PRESIDENT Robert Mugabe was left with no choice but to recognise Bishop Chad Gandiya as the legitimate leader of the Anglican Church in Harare after years of tacit approval of renegade ex-communicated bishop Nolbert Kunonga.
BY RICHARD CHIDZA
On November 19, 2011, the Supreme Court ruled Kunonga was no longer a member of the Church of the Province of Central Africa (CPCA) and immediately vested control of Harare Diocese in Gandiya, bringing to a close a five-year acrimonious battle.
Government had, in the wrangle, weighed in behind Kunonga.
However, in a sign of the end of hostilities early this week, Mugabe met Anglican Archbishop of Canterbury, Justin Welby, and Gandiya for the first time since the end of what local Anglicans have come to know as “our years in exile”.
Gandiya told NewsDay yesterday that relations between government and the church had become cordial since the judgment.
“Everybody had no choice, but to go with the judgment. People knew who the legitimate leadership was, but maybe wanted the legal route to be exhausted or take its natural course,” he said.
“The relationship with government has been good since the High Court ruled in our favour. We have not been harassed and have been able to go about our spiritual as well as developmental activities without being molested.”
After the meeting with Mugabe, Welby said they had discussed a broad range of issues, including the past.
“We talked about the past in Zimbabwe, the mistakes that have been made, the breakdown of the relationship from time to time and we ended with prayer for the future of the country,” Welby said.
At the height of the disagreements between Gandiya and Kunonga, police were used in violent clashes against the CPCA head’s group, with the excommunicated clergyman enjoying political support as well.
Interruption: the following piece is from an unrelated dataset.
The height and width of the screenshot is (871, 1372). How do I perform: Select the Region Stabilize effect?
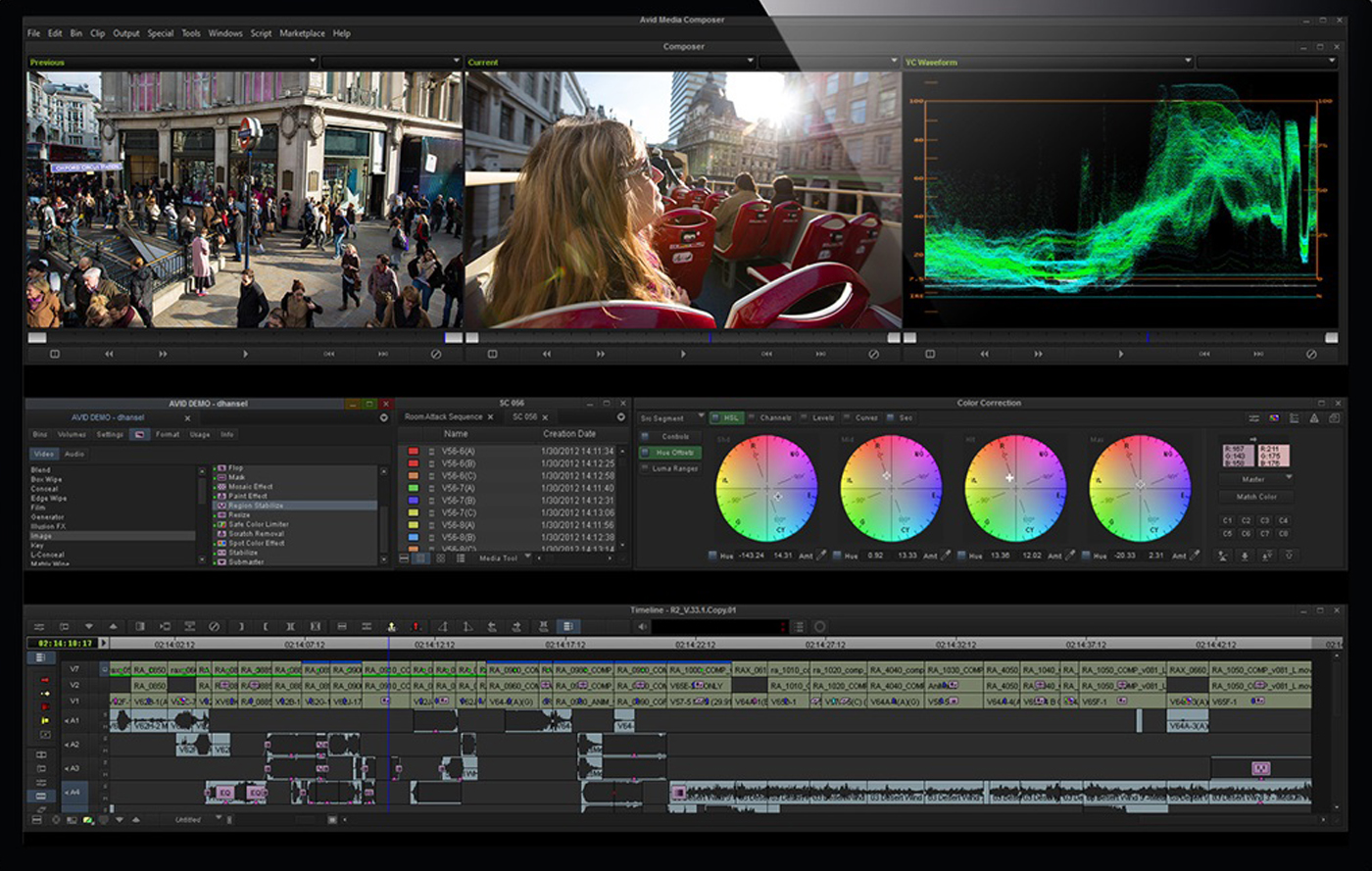point(256,506)
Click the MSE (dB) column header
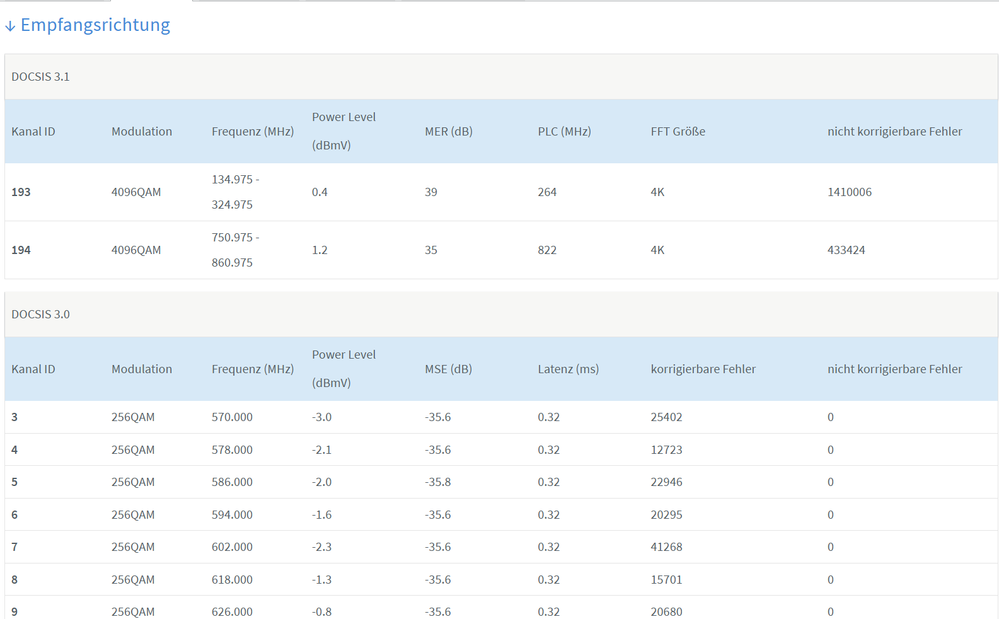Image resolution: width=999 pixels, height=619 pixels. click(448, 369)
Kunonga has since formed his own church in the aftermath of the wrangle.
In early 2011, Mugabe also met Welby’s predecessor, Rowan Williams, who implored him to use his power to bring the “persecution of Anglicans” to an end.
“It was a very candid meeting, disagreement was expressed clearly, but I think in a peaceable manner,” Williams said then.
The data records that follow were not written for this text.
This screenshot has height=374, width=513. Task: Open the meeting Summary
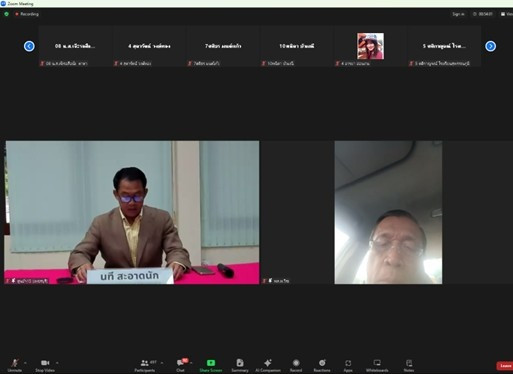(x=240, y=365)
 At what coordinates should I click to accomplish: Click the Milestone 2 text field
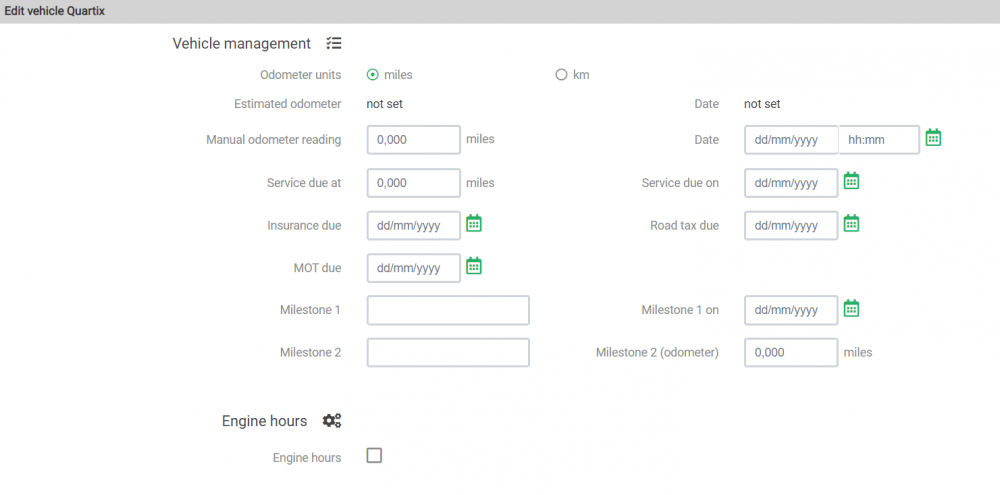448,352
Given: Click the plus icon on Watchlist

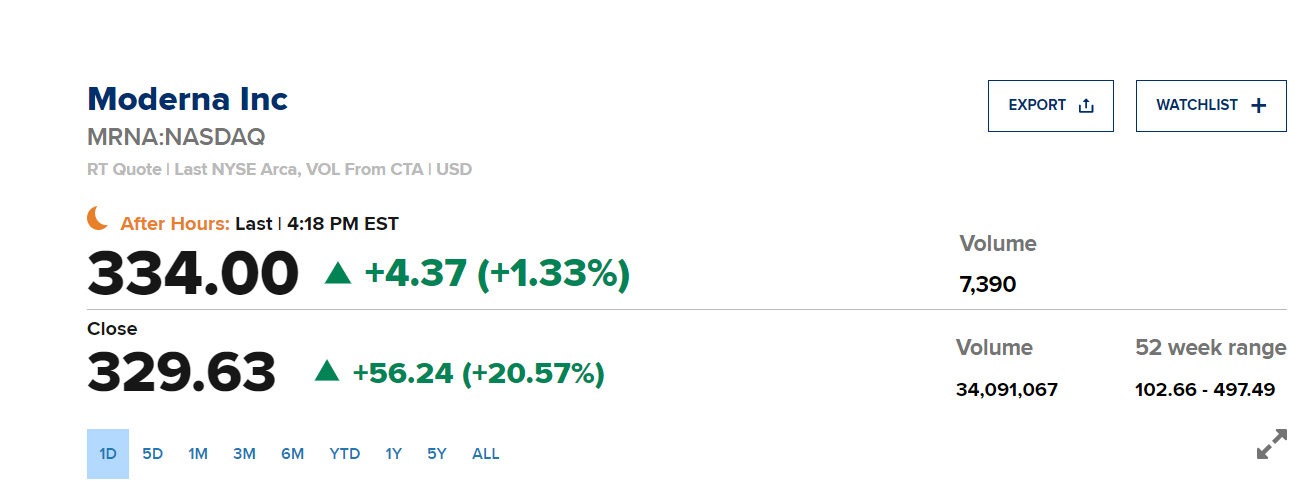Looking at the screenshot, I should point(1259,106).
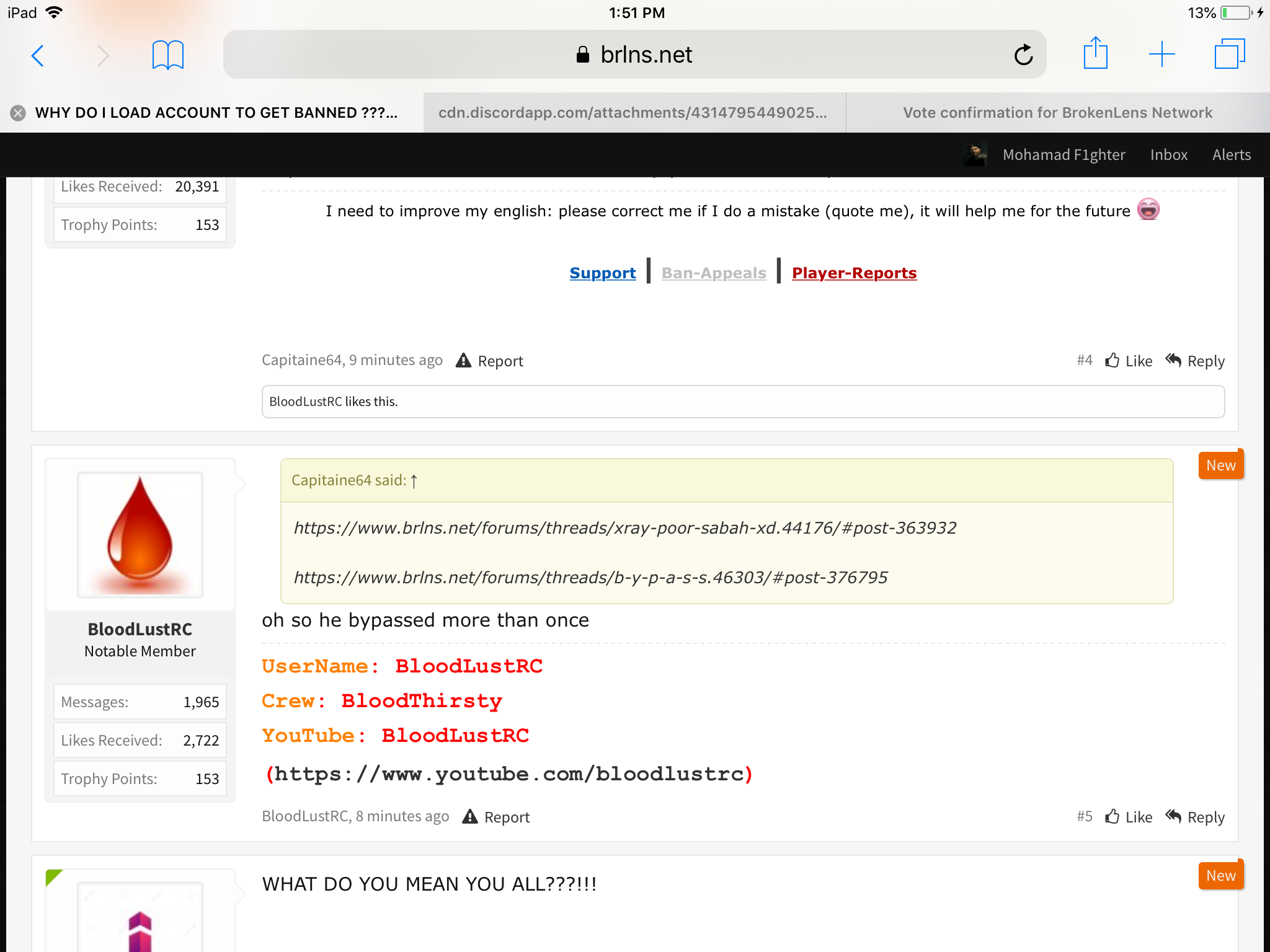Click the Reply arrow icon on post #5
The width and height of the screenshot is (1270, 952).
pyautogui.click(x=1173, y=816)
“We have asked him that he use his powers as Head of State to guarantee the security of those of his citizens who worship with the Anglican Church and put an end to unacceptable and illegal behaviour.”
Mugabe also received a dossier detailing the abuse of Zimbabwe’s Anglicans at the time and “expressed shock”, but also took time to lecture Williams on British meddling in the country’s politics.
Their persecution and internal fights stemmed from a rupture in the Anglican Church following Kunonga’s sacking in 2008 by the CPCA for preaching partisan politics.
Kunonga did not accept his excommunication and went on to forcibly occupy CPCA properties until the Supreme Court ordered him out.